Dr. Doukas and his team tested the compound in rigorous animal myocardial infarction models to determine whether, if administered up to three hours-post infarction, it could produce cardioprotection and prevent post-ischemic damage. “We used extremely aggressive animal models that mimic clinical presentation of MI in humans, dosing animals after both ischemia and reperfusion injury,” said Dr. Doukas.
When animals were dosed up to three hours after myocardial reperfusion, the time period in which therapeutic intervention is possible in patients, the drug candidate reduced infarct development and preserved myocardial function. The company is testing TG100-115 in a double-blind, dose-escalating Phase I/II clinical study.
The Reactome
The Reactome is an open-source, curated online database of human biological pathways developed by scientists at The European Bioinformatics Institute, Cold Spring Harbor Laboratory, and The Gene Ontology Consortium.
Peter G. D’Eustachio, Ph.D., editor-in-chief of Reactome and associate professor of biochemistry and medicine at New York University, says that the Reactome provides both an online database and an infrastructure for computation across the biological reaction network, such as the ability to link large data sets with pathway-specific signaling patterns.
“Our goal is to represent as much human and cellular biology as possible,” said Dr. D’Eustachio. “The Reactome now describes the functions of 8% of known human proteins. Our goal for the next four years is to get to 50% of proteins with a significant depth of coverage for each one.”
The Reactome takes human biological processes and pathways and by expert manual curation reduces them to the “kind of classic type of metabolic chart that we are used to seeing,” said Dr. D’Eustachio. He said that the database now describes pathway input and output molecules, catalysts, intracellular sites where specific reactions occur, and the reactions that both precede and result from these.
An Online Textbook
Dr. D’Eustachio envisions that scientists will use the Reactome as an on-line textbook and as a particularly useful tool for analyzing large data sets in the context of specific pathways.

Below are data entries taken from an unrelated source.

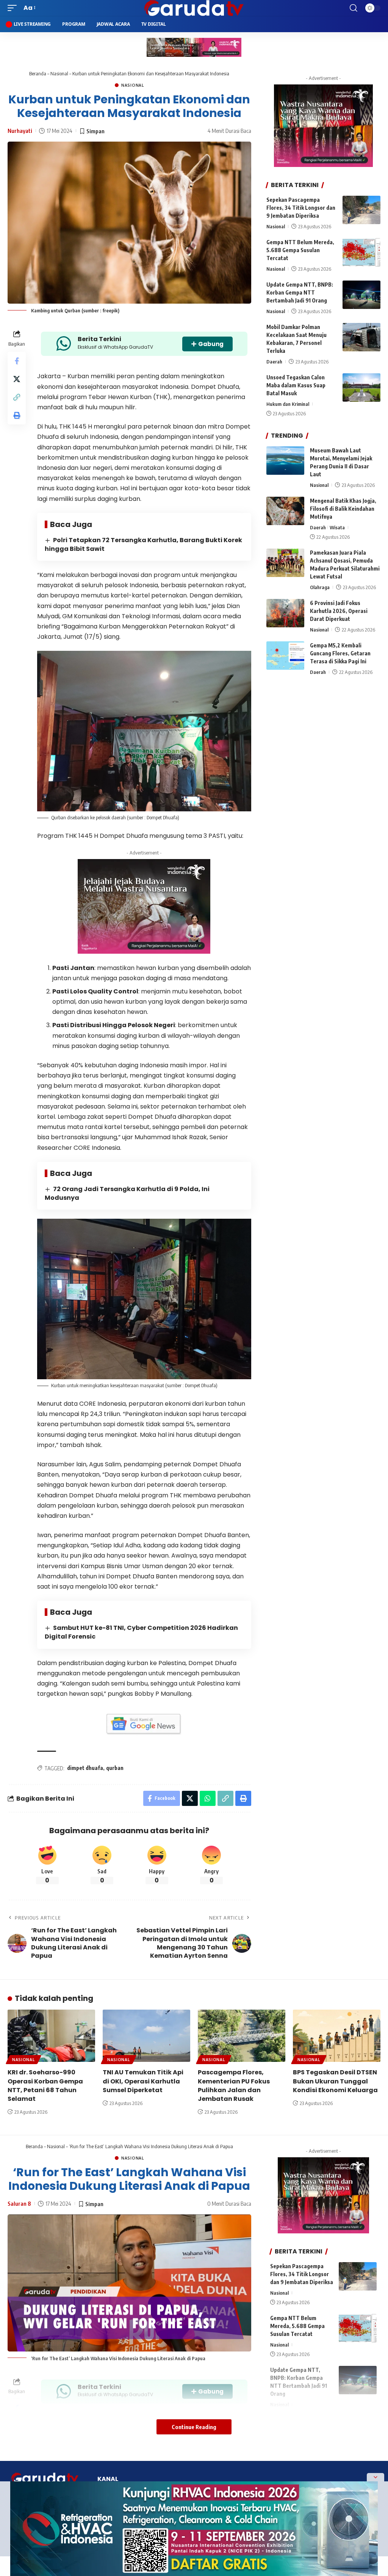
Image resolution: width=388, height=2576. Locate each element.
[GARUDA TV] (193, 8)
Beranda (37, 73)
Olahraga (320, 587)
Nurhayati (20, 130)
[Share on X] (17, 379)
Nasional (59, 73)
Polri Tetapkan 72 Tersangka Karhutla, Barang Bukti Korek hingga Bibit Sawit (143, 544)
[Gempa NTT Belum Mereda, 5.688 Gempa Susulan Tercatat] (361, 252)
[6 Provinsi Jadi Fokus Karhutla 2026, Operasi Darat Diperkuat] (285, 613)
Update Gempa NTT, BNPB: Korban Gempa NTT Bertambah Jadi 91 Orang (299, 292)
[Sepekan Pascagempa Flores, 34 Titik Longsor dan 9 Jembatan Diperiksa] (361, 210)
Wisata (337, 527)
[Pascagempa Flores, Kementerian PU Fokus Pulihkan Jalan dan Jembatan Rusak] (241, 2036)
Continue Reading (194, 2426)
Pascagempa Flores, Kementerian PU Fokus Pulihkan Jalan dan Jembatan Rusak (234, 2085)
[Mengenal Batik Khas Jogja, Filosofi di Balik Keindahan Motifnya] (285, 511)
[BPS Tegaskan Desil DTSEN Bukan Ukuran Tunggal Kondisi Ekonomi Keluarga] (336, 2036)
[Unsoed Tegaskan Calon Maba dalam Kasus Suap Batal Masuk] (361, 387)
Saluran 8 (19, 2203)
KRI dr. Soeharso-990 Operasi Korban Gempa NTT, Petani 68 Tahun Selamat (45, 2085)
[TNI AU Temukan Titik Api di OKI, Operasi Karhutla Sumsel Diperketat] (146, 2036)
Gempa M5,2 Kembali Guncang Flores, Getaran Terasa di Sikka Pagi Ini (340, 653)
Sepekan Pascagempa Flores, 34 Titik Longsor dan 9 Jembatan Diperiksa (300, 207)
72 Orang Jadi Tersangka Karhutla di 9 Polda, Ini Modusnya (127, 1193)
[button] (14, 8)
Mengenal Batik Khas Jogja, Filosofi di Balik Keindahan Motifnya (343, 508)
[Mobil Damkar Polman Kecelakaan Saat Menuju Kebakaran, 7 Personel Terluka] (361, 337)
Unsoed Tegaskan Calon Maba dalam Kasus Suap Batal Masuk (295, 385)
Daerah (274, 362)
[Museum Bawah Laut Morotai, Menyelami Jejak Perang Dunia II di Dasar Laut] (285, 460)
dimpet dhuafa (85, 1768)
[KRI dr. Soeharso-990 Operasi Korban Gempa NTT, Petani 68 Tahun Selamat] (51, 2036)
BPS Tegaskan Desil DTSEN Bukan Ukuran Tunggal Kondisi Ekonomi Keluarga (335, 2081)
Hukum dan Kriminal (287, 404)
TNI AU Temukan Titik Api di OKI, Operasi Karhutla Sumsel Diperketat (143, 2081)
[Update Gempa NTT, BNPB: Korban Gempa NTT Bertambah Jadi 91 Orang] (361, 295)
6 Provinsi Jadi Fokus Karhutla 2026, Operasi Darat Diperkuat (339, 611)
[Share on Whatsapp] (208, 1798)
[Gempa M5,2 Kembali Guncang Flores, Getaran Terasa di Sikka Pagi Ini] (285, 655)
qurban (115, 1768)
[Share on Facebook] (17, 361)
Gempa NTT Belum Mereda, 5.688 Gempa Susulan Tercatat (300, 250)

“If you have a high-throughput data set, such as a cellular RNA expression profile that resulted from treating cells with a kinase inhibitor, the profile data can be superimposed on our chart and each reaction in the chart will be colored to indicate whether the RNAs encoding proteins involved in that reaction are up-regulated or down-regulated.”
The Reactome’s Skypainter utility is of particular value to pathway analyzers as it highlights points on a reaction map based on sequences and other identifiers.

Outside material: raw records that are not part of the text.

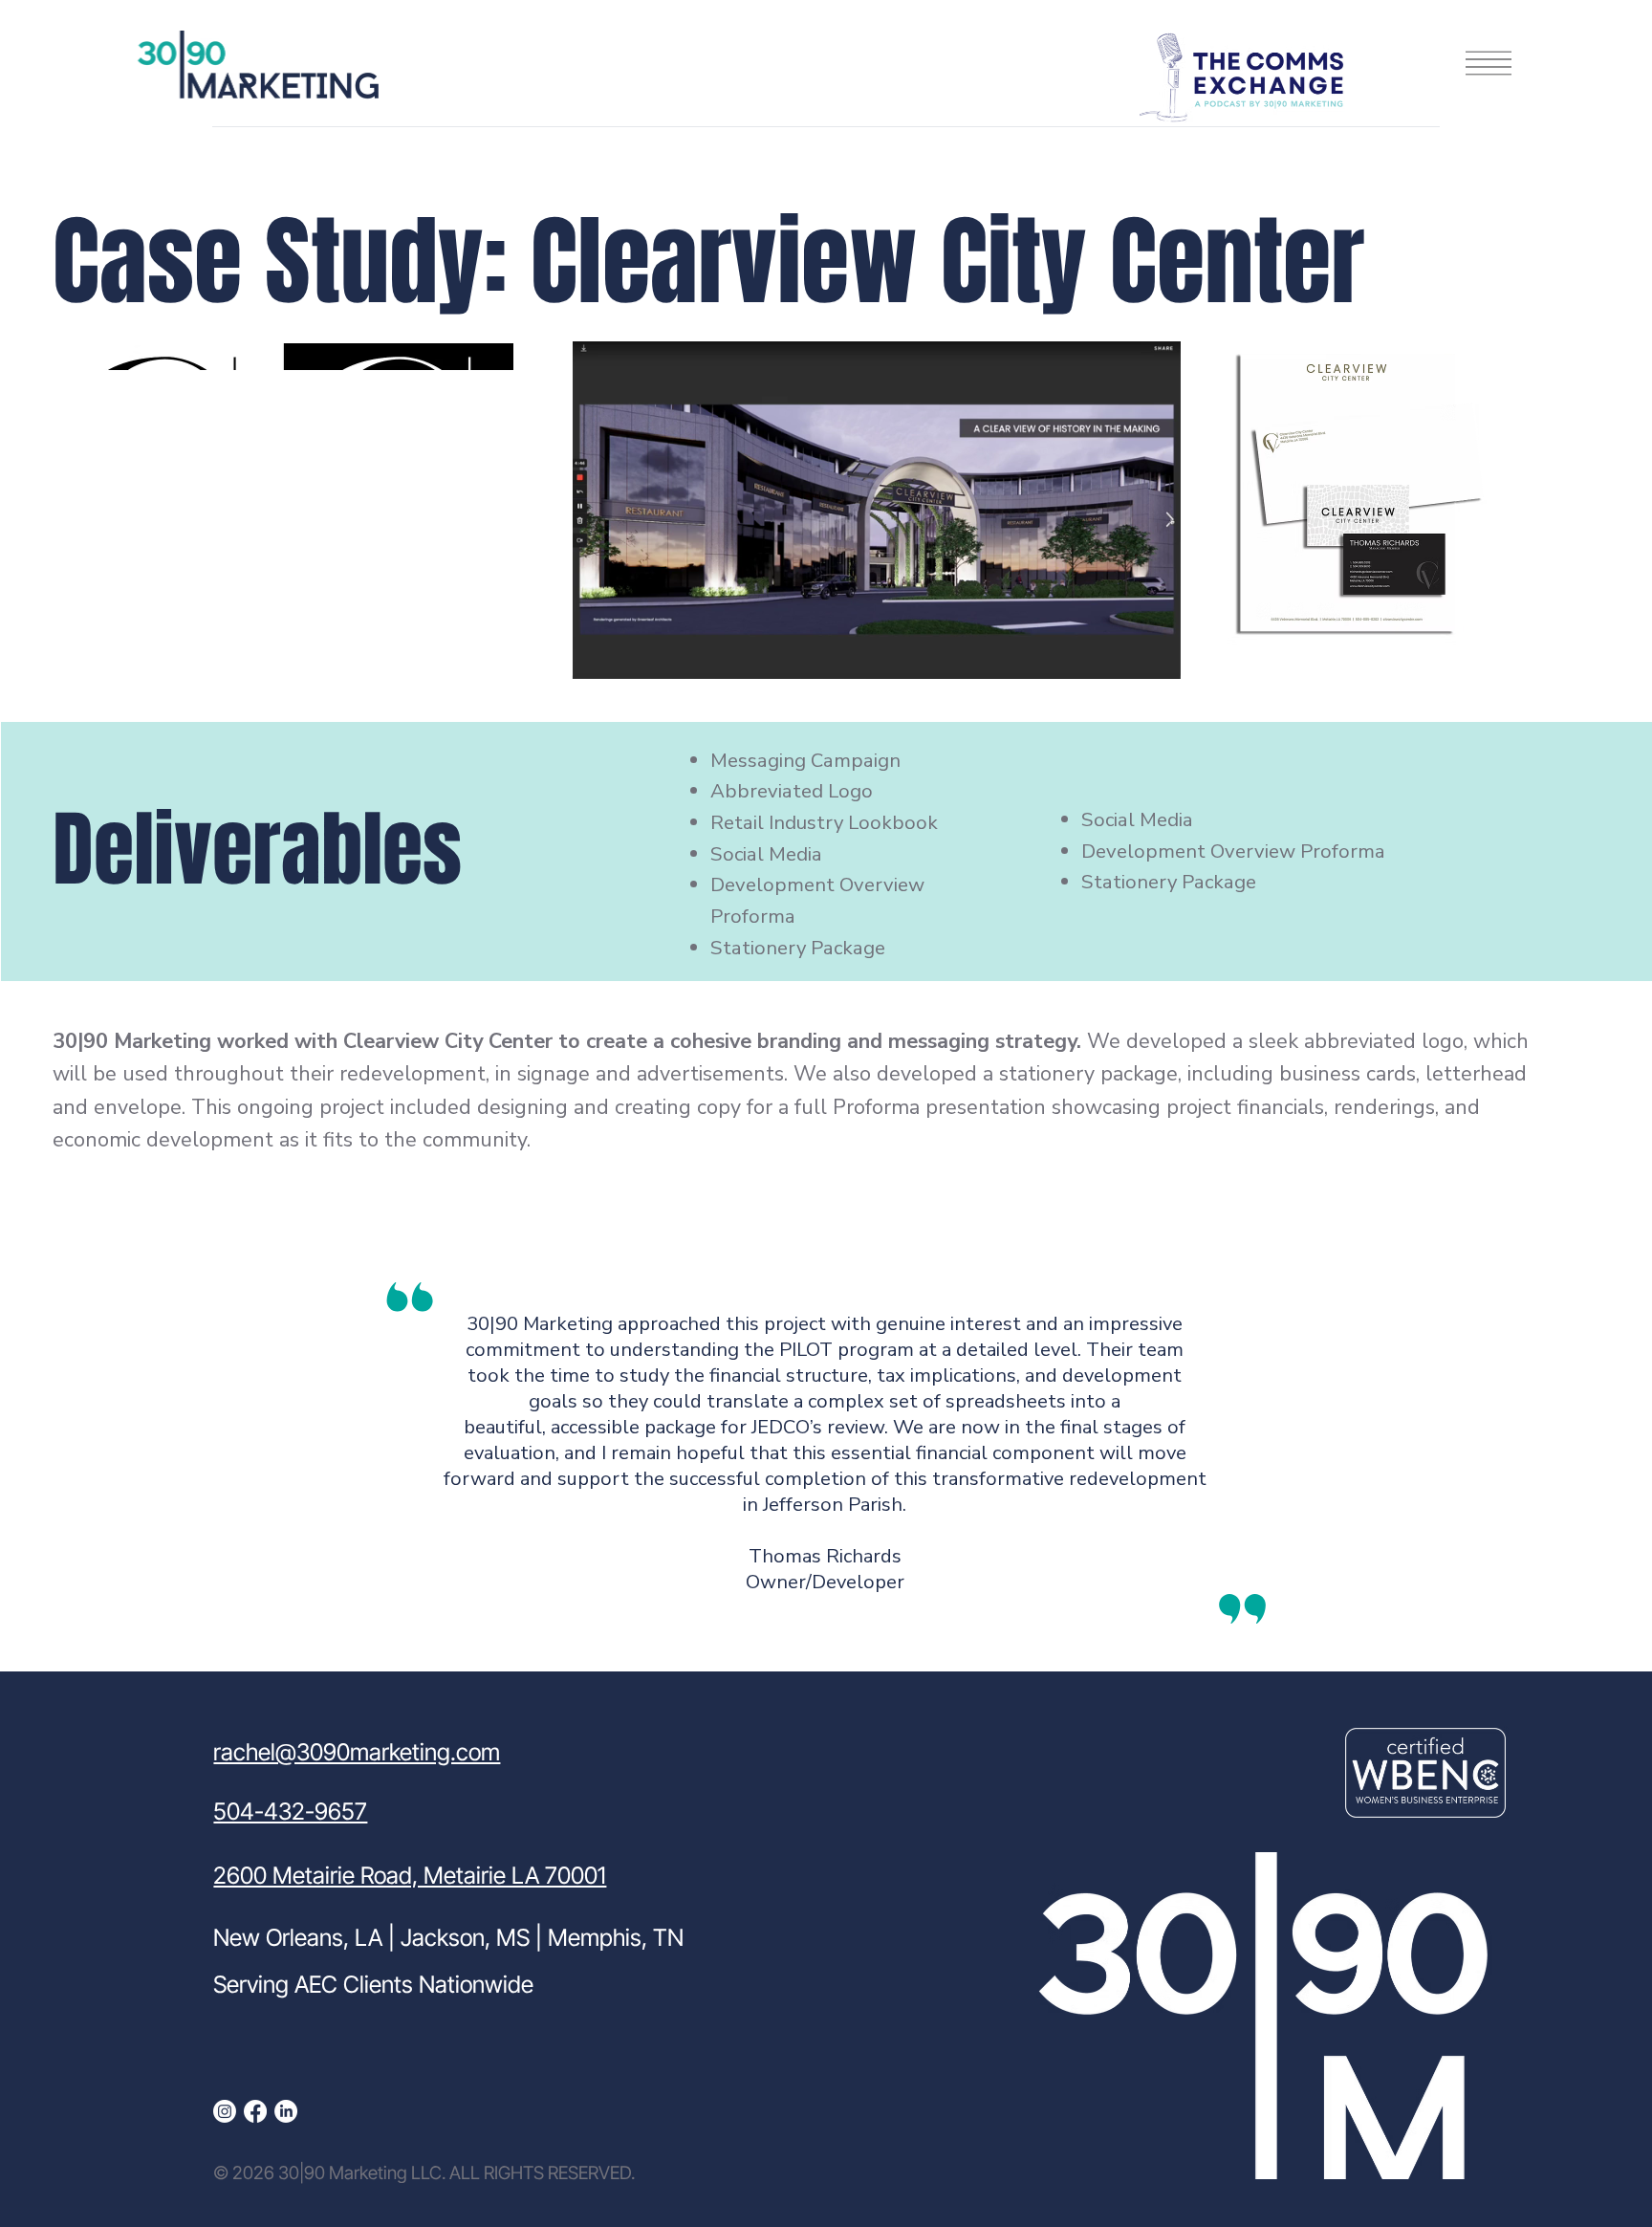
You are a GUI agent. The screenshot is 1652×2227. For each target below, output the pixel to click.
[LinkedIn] (285, 2111)
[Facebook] (255, 2111)
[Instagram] (224, 2111)
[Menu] (1488, 63)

In the domain of kinase pathways, signaling via the insulin receptor is annotated and linked via its downstream effects on transcription to a number of targets within cellular energy metabolism. Work now under way will extend this annotation to EGFR, PDGF, NGF, FGFR, and other receptor tyrosine kinase-signaling pathways.
The database also contains preassembled data sets, such as all proteins associated with genetic diseases related to Mendelian inheritance. The Reactome is accessible at www.reactome.com.